Apenas dois dos 350 membros do Congresso que estavam presentes no juramento do então príncipe Felipe ainda estão ativos e estarão na Câmara nesta terça-feira. Um deles é o ministro da Agricultura em exercício, Luis Planas, que na época, com 33 anos, era deputado socialista por Córdoba. O outro é Ignacio Gil Lázaro, do partido de extrema direita Vox, que na época estava na Aliança Popular, o embrião do conservador Partido Popular.

O juramento do agora rei foi realizado no final da primeira legislatura do Partido Socialista Operário Espanhol (Psoe), chefiado pelo então premier Felipe González, sete meses após a entrada da Espanha na Comissão Europeia e um dia antes da convocação do controverso referendo sobre a adesão à Organização do Tratado do Atlântico Norte, ao contrário do que havia sido prometido.

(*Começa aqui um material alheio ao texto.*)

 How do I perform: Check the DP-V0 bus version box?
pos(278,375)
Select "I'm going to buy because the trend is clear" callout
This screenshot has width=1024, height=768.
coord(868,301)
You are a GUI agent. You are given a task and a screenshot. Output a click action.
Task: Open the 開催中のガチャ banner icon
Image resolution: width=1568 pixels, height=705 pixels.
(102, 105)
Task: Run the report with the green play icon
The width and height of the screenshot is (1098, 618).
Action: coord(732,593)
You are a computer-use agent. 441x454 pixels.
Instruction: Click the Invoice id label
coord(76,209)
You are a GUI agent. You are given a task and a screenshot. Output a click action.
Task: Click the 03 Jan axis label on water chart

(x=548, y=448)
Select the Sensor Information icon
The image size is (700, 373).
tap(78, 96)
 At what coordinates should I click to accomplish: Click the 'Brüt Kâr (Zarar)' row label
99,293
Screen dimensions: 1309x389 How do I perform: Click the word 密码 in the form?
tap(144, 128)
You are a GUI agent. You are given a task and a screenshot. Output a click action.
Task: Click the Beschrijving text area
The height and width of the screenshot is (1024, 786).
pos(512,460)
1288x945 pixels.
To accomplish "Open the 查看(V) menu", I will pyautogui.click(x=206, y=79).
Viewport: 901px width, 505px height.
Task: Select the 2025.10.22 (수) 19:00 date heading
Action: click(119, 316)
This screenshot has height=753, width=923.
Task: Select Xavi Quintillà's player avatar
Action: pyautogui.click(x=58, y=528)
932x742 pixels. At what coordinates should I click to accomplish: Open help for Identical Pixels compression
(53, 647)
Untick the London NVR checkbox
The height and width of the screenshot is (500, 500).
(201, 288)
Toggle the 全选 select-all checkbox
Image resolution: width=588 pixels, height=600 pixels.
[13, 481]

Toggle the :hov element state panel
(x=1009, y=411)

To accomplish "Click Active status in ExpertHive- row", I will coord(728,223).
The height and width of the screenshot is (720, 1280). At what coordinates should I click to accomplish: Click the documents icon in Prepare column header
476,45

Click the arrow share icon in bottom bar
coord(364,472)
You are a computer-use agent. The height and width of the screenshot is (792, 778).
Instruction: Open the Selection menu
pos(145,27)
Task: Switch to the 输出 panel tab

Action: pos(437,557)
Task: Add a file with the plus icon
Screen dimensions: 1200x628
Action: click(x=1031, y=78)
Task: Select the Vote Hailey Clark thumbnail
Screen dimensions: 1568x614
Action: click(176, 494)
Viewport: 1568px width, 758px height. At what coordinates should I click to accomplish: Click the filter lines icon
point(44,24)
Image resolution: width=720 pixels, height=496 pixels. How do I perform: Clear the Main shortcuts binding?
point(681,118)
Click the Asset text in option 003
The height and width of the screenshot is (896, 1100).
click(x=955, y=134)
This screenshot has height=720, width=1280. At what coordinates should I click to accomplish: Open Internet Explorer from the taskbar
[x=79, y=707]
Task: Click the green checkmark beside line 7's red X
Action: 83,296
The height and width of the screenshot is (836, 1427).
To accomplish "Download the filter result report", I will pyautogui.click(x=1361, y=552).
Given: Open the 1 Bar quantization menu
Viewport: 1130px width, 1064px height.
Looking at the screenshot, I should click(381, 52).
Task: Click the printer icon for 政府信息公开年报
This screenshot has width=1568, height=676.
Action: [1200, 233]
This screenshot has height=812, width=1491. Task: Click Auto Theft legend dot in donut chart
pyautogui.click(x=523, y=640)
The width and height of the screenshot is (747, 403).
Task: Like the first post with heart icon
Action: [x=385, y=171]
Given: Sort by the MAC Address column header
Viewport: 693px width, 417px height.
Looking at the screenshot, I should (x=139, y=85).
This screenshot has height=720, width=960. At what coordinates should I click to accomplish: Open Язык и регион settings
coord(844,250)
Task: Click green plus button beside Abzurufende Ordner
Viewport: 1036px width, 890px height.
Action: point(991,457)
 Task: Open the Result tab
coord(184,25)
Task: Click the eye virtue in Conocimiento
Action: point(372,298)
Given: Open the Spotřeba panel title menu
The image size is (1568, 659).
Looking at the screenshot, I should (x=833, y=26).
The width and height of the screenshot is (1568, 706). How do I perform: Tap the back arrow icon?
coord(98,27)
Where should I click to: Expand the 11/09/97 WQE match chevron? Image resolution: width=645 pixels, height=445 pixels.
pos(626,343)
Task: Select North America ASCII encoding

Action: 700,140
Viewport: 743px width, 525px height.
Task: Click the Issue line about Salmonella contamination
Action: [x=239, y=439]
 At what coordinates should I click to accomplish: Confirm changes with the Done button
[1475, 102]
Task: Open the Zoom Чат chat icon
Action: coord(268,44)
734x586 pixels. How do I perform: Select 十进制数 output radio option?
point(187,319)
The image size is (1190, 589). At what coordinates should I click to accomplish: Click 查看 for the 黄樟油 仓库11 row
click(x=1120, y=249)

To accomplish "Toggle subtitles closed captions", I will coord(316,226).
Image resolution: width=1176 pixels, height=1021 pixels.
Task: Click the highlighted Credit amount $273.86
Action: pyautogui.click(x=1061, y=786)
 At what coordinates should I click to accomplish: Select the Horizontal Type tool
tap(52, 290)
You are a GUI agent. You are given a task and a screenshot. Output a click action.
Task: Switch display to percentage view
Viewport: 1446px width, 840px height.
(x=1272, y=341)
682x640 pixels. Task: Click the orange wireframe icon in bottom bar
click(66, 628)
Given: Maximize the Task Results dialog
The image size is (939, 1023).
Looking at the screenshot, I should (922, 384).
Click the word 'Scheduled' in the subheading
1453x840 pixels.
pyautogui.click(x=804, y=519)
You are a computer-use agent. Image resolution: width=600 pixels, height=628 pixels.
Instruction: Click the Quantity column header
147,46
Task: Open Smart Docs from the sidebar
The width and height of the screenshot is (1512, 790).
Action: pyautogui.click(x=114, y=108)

— Às vezes, esses atos são vistos como protocolares, mas são atos constitucionais de reforço do chefe de Estado e da estabilidade institucional. Esse juramento expressa o compromisso de respeitar e garantir o respeito às leis e aos cidadãos e, no caso atual, reflete a mudança mais importante ocorrida na sociedade espanhola desde 1986, que é o papel da mulher na Espanha — afirma o ministro Luis Planas.

O ministra socialista ressalta que naquele Congresso quase não havia deputadas, uma na Mesa e nenhuma no governo de González. No gabinete de Pedro Sánchez, também socialista, 12 dos 22 ministérios são chefiados por mulheres, e três são vice-presidentes. Planas não acredita que seja uma coincidência o fato de ambos os governos serem socialistas e se vangloria:

— O Psoe é o único partido que persiste no documento constitucional e sempre apoiou as instituições e a monarquia.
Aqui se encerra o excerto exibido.